Extract to read

>> BEGIN

Stata Graphs: More than just a heatmap

Published in

The Stata Gallery

11 min readNov 13, 2022

This post is about a data visualization I recently published. It guides you through some ideas and twists for how to create this or a similar graph in Stata. But first, let’s go through the figure and its elements.

(at the end of the post is a higher-resolution version of this figure)

The figure plots the feelings (affect) that supporters of all major parties hold towards their own and all other parties in Germany, and how that has changed over time. If you want to read more about the substantial insights — is Germany a politically divided nation? — check out the publication.

We will start with the bigger picture of the visualization and then zoom in. The bigger picture shows a heatmap that plots the feelings supporters of parties (y-axis / rows) hold for their own and other parties (x-axis / columns). The parties are sorted according to their political left-right positions. Parties that are plotted next to each other are ideologically more similar than parties that are plotted far away from each other. When talking about partisan affect, it is common to talk about cold (negative) or warm (positive) feelings. The colors of the tiles represent the average warmth across time and, as is typical for the temperatures, cold feelings are displayed in blue and warm feelings in red. The medium, neutral or lukewarm temperatures are shown in light gray. We can see that people tend to like their own parties, shown by the red diagonal line. The further we more away from that diagonal, the bluer the tiles become. This shows that, as people rate more ideologically distant parties, they feelings become colder and colder. However, not all these changes are gradual. The rightmost column is almost completely dark blue, meaning that supporters from all other parties agree in disliking the radical right-wing AfD.

Once we zoom into the figure, we see that the visualization is more than a regular heatmap because each tile contains a curve, which represents time trends. For example, look at the second row, first column. This shows us the affect that supporters of the party “the Greens” hold towards the party “the Left/PDS”. The background color, the printed number, and the white horizontal line all represent the average feelings across time. The black curve shows a smoothed time-trend. The white reference line helps to make changes across time more visible. For these feelings from the Greens to the Left/PDS, we see moderately cold feelings overall and an upwards trend in around the last decade.

How to create this figure

Now, let’s get technical. Which steps are needed to create this figure?

>> END

Dataset section

>> BEGIN

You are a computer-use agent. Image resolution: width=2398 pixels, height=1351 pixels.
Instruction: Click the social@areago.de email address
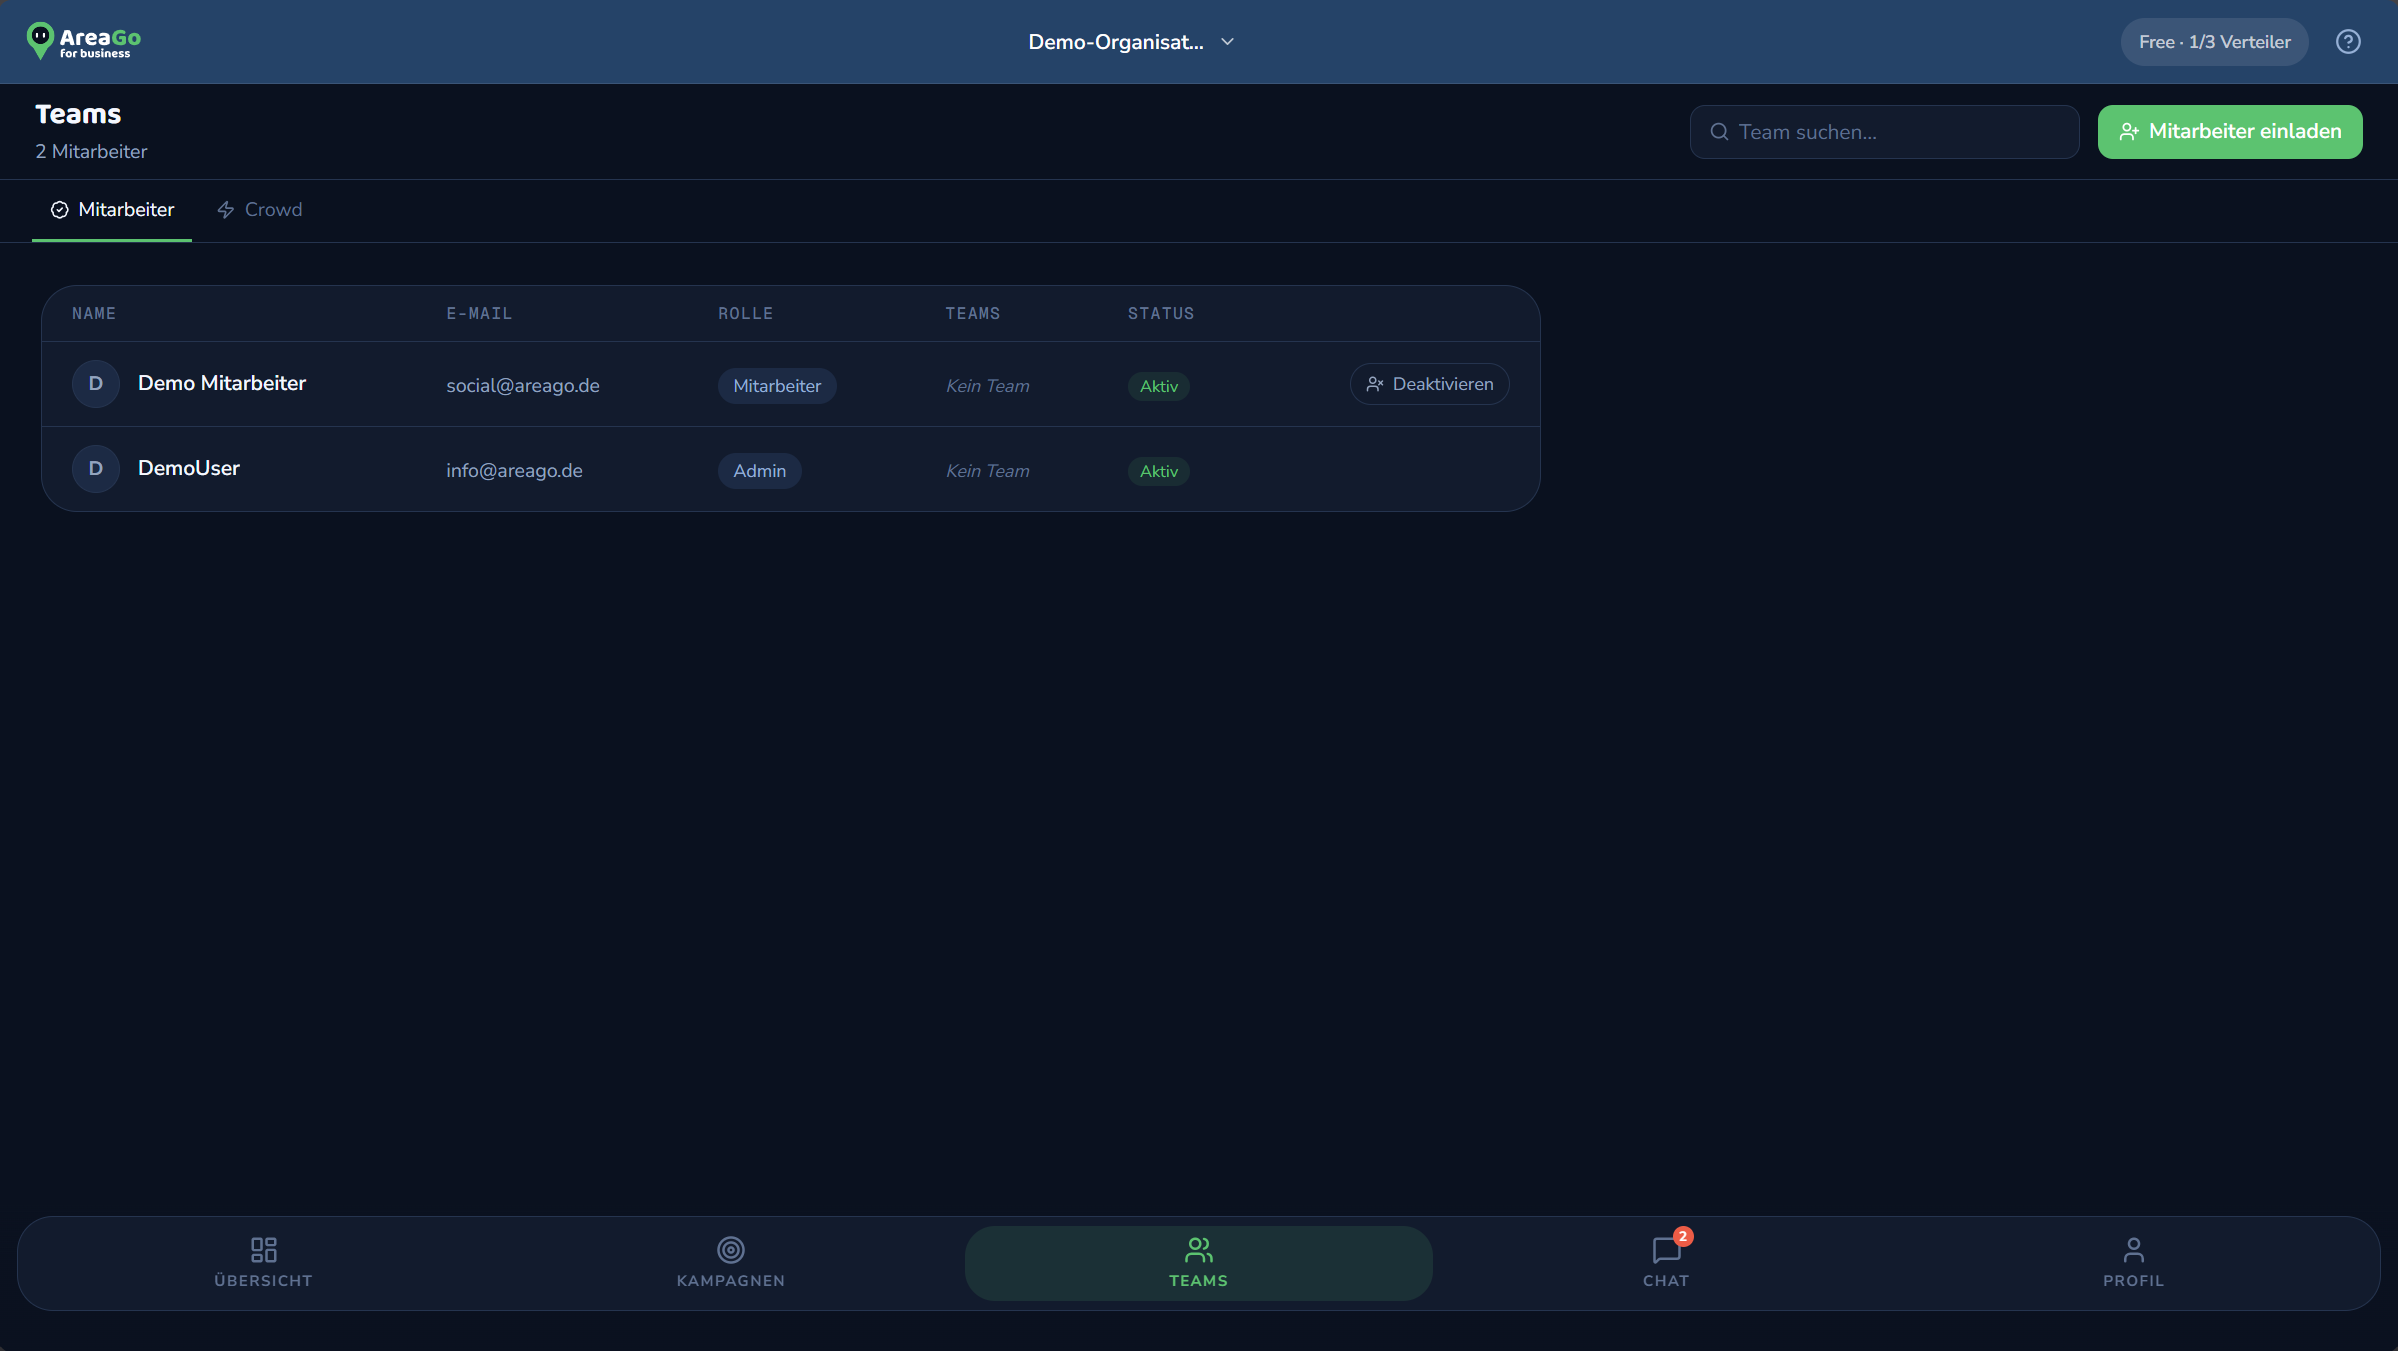(x=523, y=386)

>> END

Problems
(a) Reproduce the heatmap post word for word, everything from "(at the end" down to "out the publication.".
(b) Answer these questions using the heatmap post:
(i) Where was the post published?
(ii) In what color are warm feelings displayed?
(iii) What does the black curve in each tile show?
You won't need the data.

Answers for this exercise
(a)
(at the end of the post is a higher-resolution version of this figure)

The figure plots the feelings (affect) that supporters of all major parties hold towards their own and all other parties in Germany, and how that has changed over time. If you want to read more about the substantial insights — is Germany a politically divided nation? — check out the publication.

(b)
(i) The Stata Gallery
(ii) Red
(iii) A smoothed time-trend